Charles Moore Charles Moore

The Spectator’s Notes | 26 May 2012

issue 26 May 2012

At a parliamentary committee on Tuesday, Nick Clegg said that if the Duke and Duchess of Cambridge were to have a first-born girl, she would succeed to the throne in preference to any subsequent brothers. This rule would apply even if the proposed law to change the succession had not yet been passed. The reason for this, according to the Deputy Prime Minister, is that the change was agreed last October at a meeting of Commonwealth prime ministers in Perth in Australia. This was an extraordinary thing to say, because it is not, constitutionally, true.

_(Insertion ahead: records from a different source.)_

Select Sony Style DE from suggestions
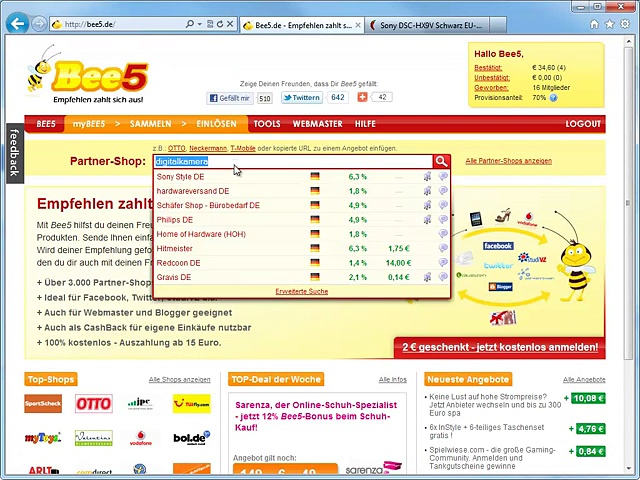[180, 177]
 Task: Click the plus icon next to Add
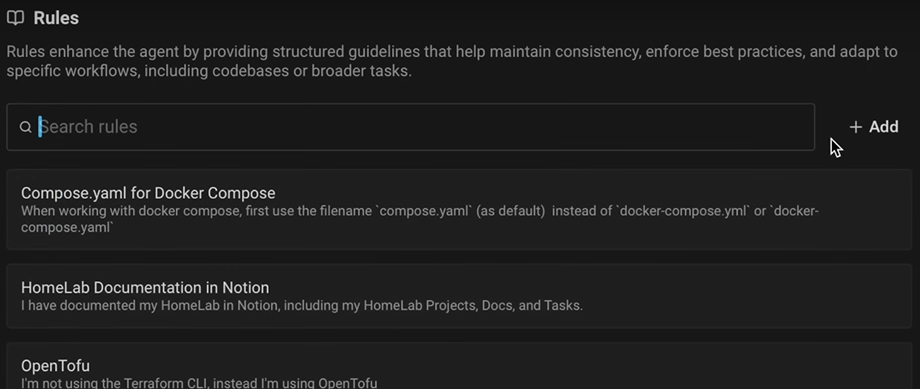tap(856, 127)
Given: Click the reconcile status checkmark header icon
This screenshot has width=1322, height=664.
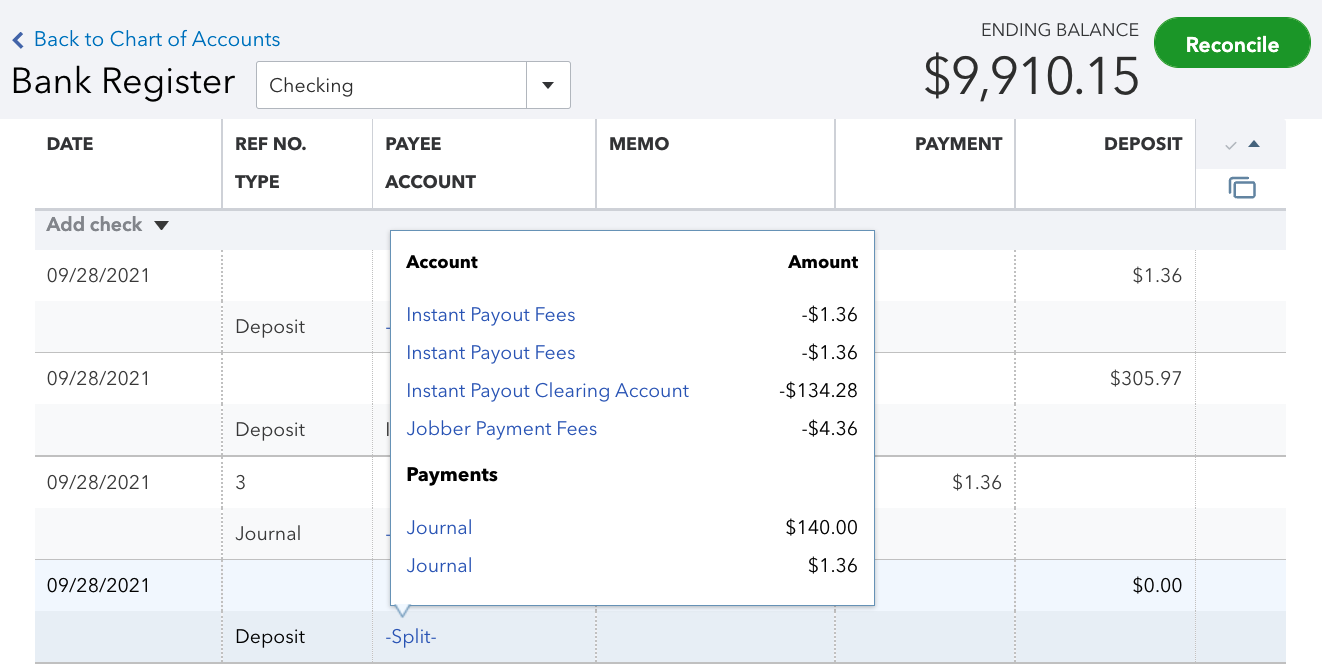Looking at the screenshot, I should click(1231, 145).
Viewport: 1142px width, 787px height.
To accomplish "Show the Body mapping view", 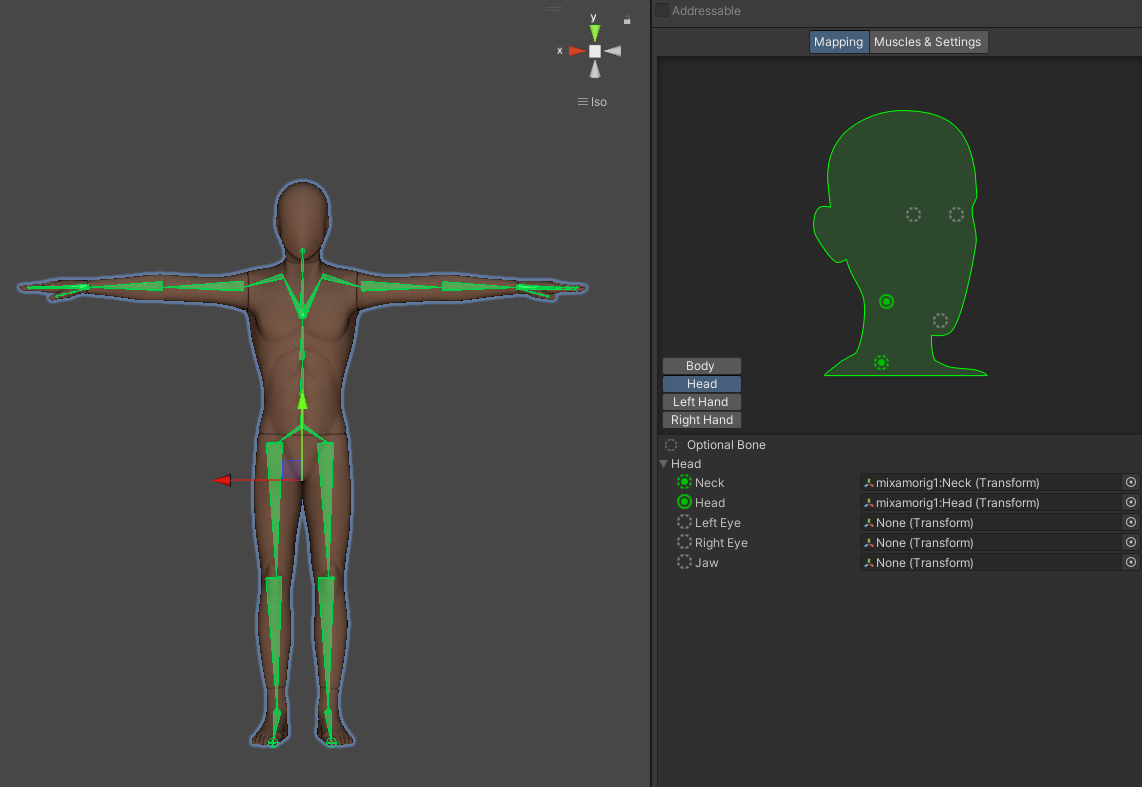I will pos(701,366).
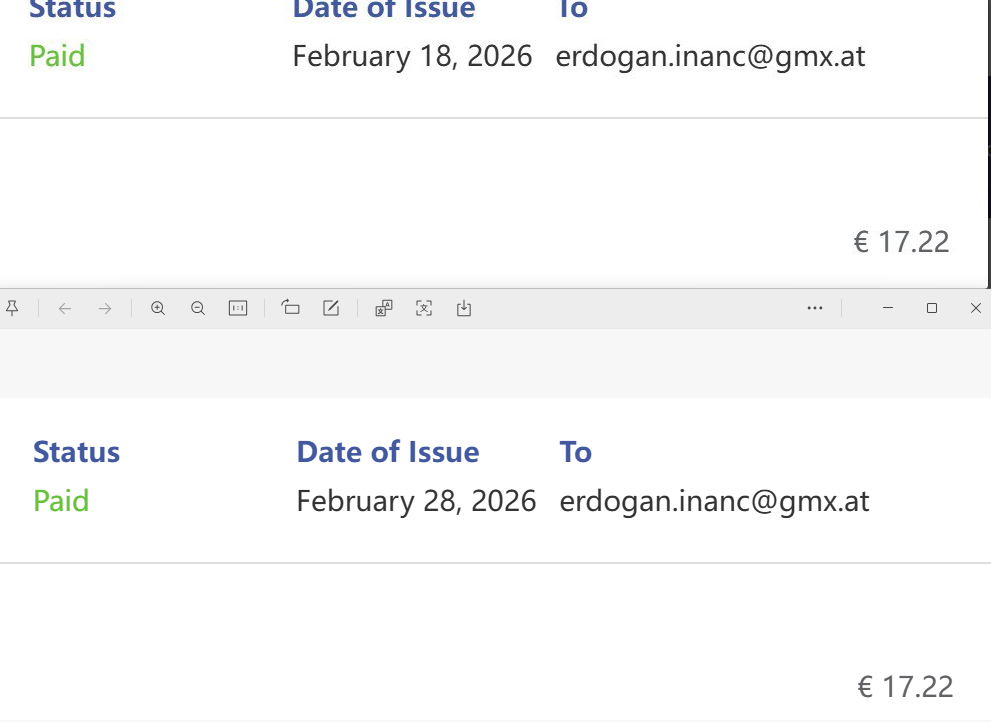The height and width of the screenshot is (722, 991).
Task: Rotate the image with the rotate icon
Action: tap(291, 308)
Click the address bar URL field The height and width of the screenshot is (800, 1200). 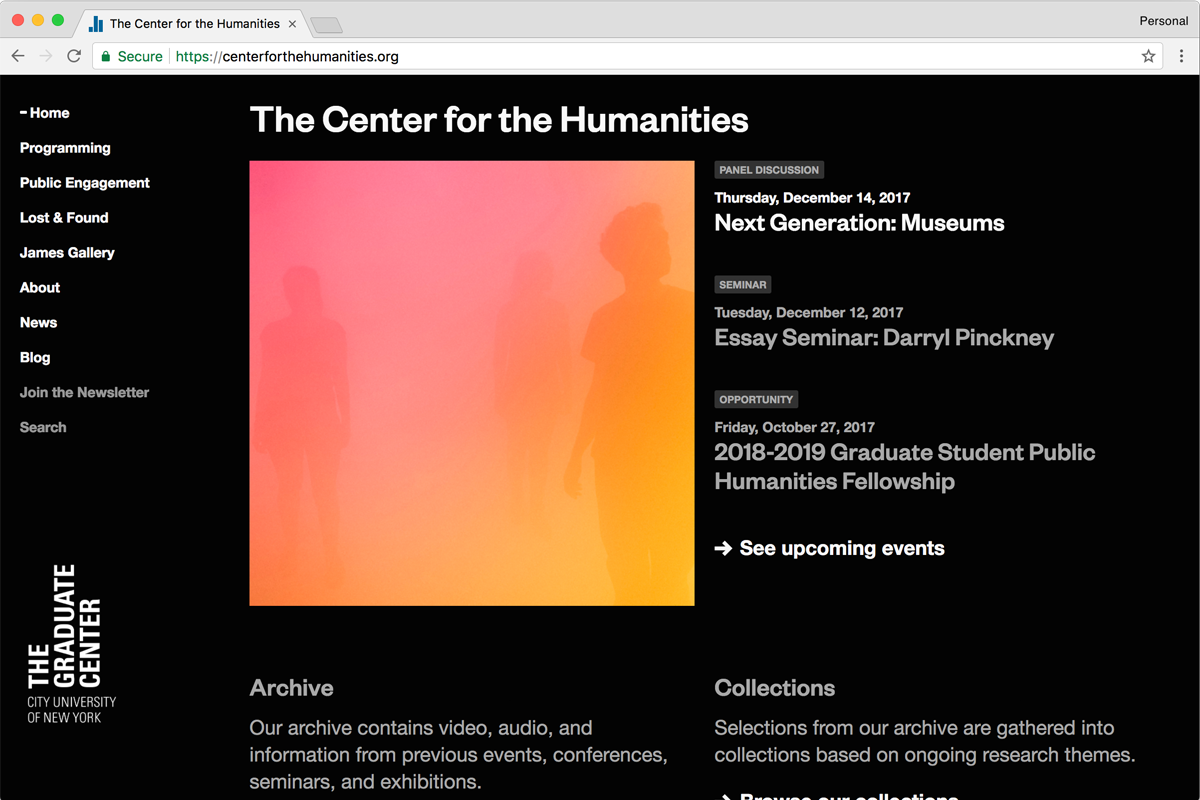pos(620,56)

The succession is a matter of law, not of the generally expressed preference of political big-wigs, and until it is changed by law, it has not changed. The atmosphere at the committee was all giggly on the subject, but history shows that an unsettled succession can cause war. The Diamond Jubilee celebrated next week is a pretty strong reminder of the value of getting it right. Yet the Queen’s present government does not even know the rules, or perhaps just does not care about them.

•••

Peerages have often been sold. Orders of chivalry have their placemen. But the Order of Merit, for reasons I do not quite understand, is uncorrupted. It is, as its name suggests, meritocratic. At any one time, roughly three quarters of its maximum of 24 members deserve it. Few more so than John Howard, the former four-times Prime Minister of Australia, who is in London next week to receive his OM from the Queen. He is the best living role model of how to be a conservative leader in the modern world — better, in this respect, even than Mrs Thatcher, because her extremely emphatic form of leadership does not suit the idiom of informality which governs everything in the 21st-century West.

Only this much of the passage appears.